Canta Gianfranco Manfredi in Un tranquillo festival pop di paura. Gli ribatte Renato Zero: Tu fai schifo sempre. Con Bach, Mozart, Ludwig van, sesso, droga e rock & roll, è l'altra faccia della pubblicità fatta a spese dei teen-agers. Dalla camicia usata ai sandali, dalla bibita allo slip, dall'accendino al borsello, dal motorino al giubbotto di cuoio e di pelle, dai dischi alle videocassette: in realtà si nasconde la limitatezza e l'asfissia di uno spazio per i giovani in una società che sta diventando sempre più vecchia.
Gli atteggiamenti dei giovani sono spesso presentati come incomprensibili o assurdi in sé.
È vero che si hanno differenze abissali fra la generazione di un anno e quella di due (o anche uno) anno prima, ma si danno anche alcune costanti.

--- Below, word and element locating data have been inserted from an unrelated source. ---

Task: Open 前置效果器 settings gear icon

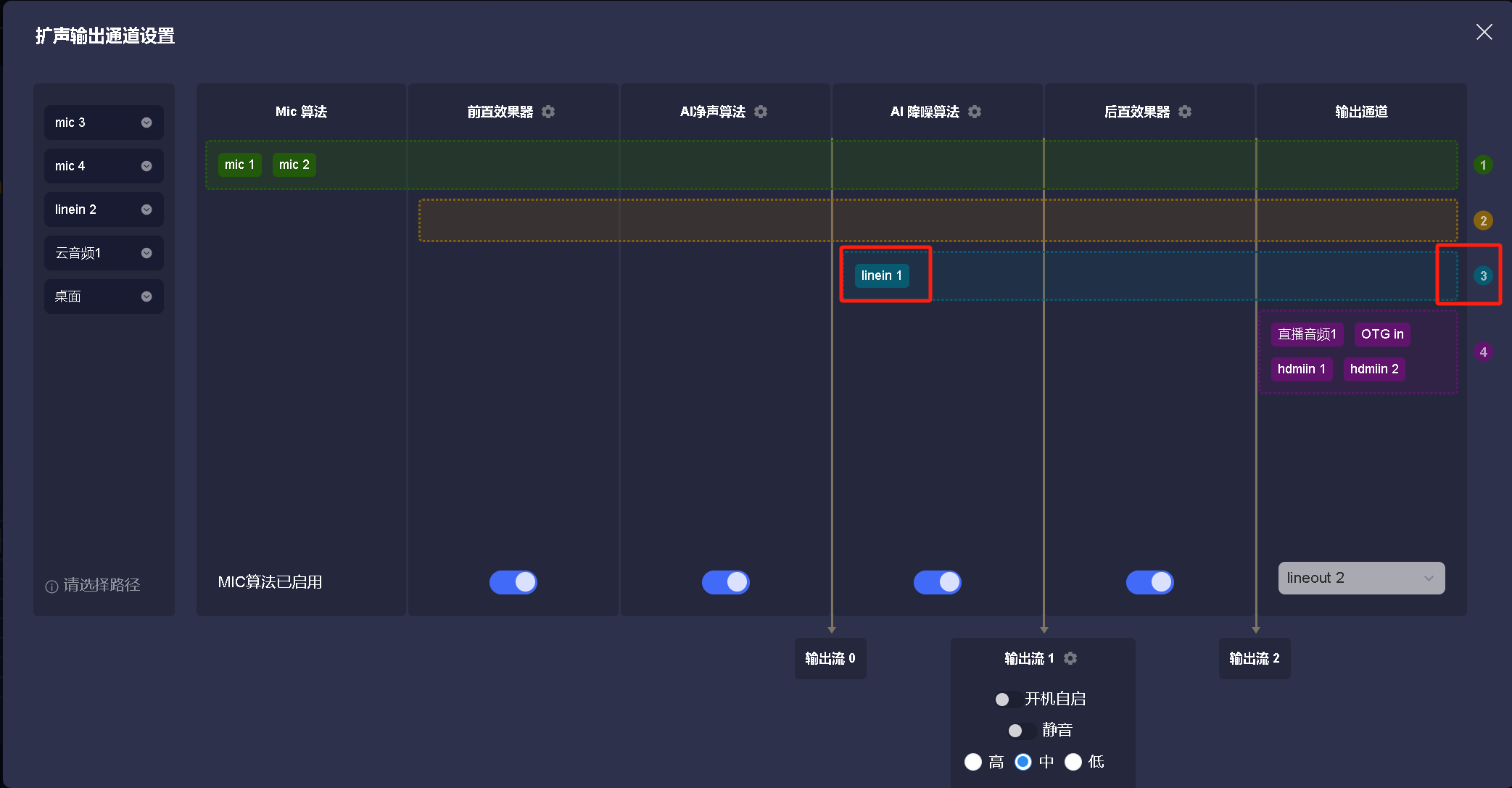Action: (548, 112)
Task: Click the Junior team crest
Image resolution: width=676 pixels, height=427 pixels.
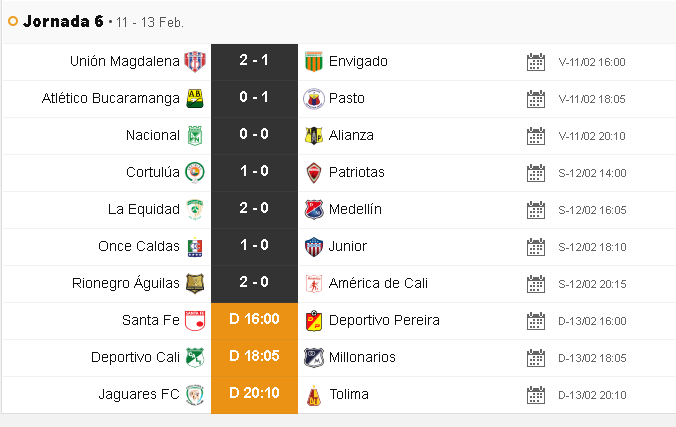Action: [313, 247]
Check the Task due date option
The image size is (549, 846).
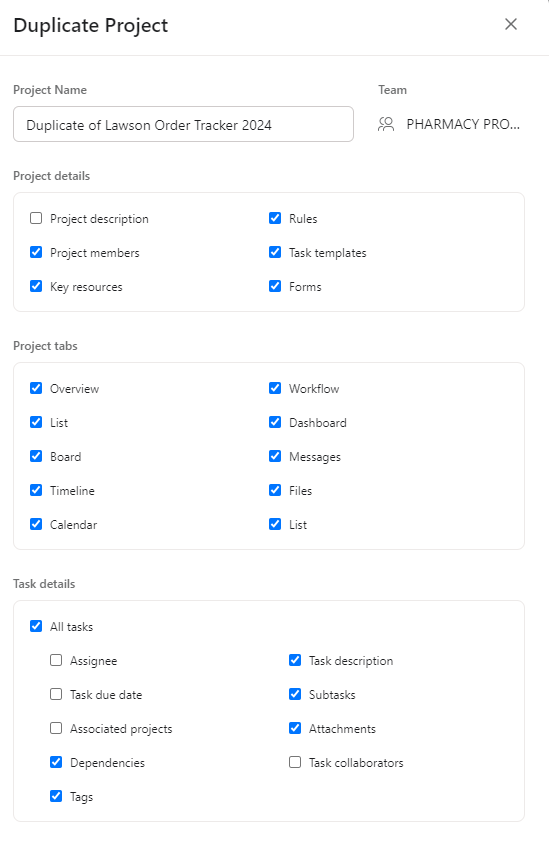coord(56,694)
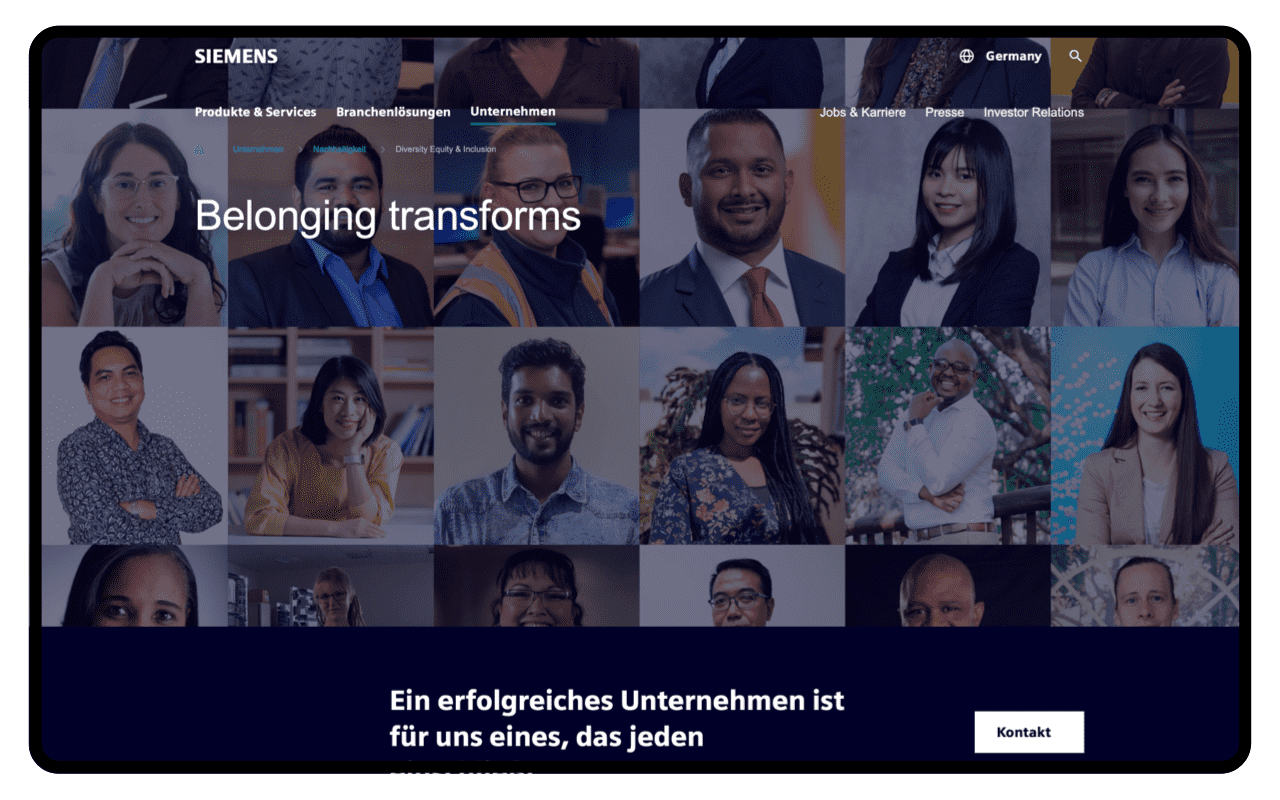The width and height of the screenshot is (1280, 800).
Task: Open the Presse link
Action: pos(944,112)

Cresce il dislivello tra capacità di desiderare e possibilità di soddisfare
I giovani sembrano non avere più momenti formativi specifici che offrano una serie di proposte da vagliarsi nell'esperienza e nella realtà. Ma istituzioni come scuola e famiglia hanno più una funzione di parcheggio che una funzione propositiva e di verifica. Aumenta la possibilità di essere in libera uscita da qualsiasi istituzione intesa spesso come traduzione di marginalità che investe famiglia, scuola, mercato del lavoro, politica dei partiti. Esiste anche una marginalità soggettiva che si traduce nella tendenza a tenersi fuori.
In più la crisi ha intensificato gli squilibri e le distorsioni del sistema economico, passando dalla sfera economica a quella intellettuale e morale. In anni opulenti il grande deposito delle merci aveva vanificato l'illusione della miseria. L'offerta della felicità, nella figura del superfluo e della ridondanza, funzionava da strumento di integrazione. Cresce il dislivello fra proposte di consumi da desiderare e capacità di soddisfarvi. Cresce anche un processo di feroce mercificazione, dove c'è ombra di ricchezza umana.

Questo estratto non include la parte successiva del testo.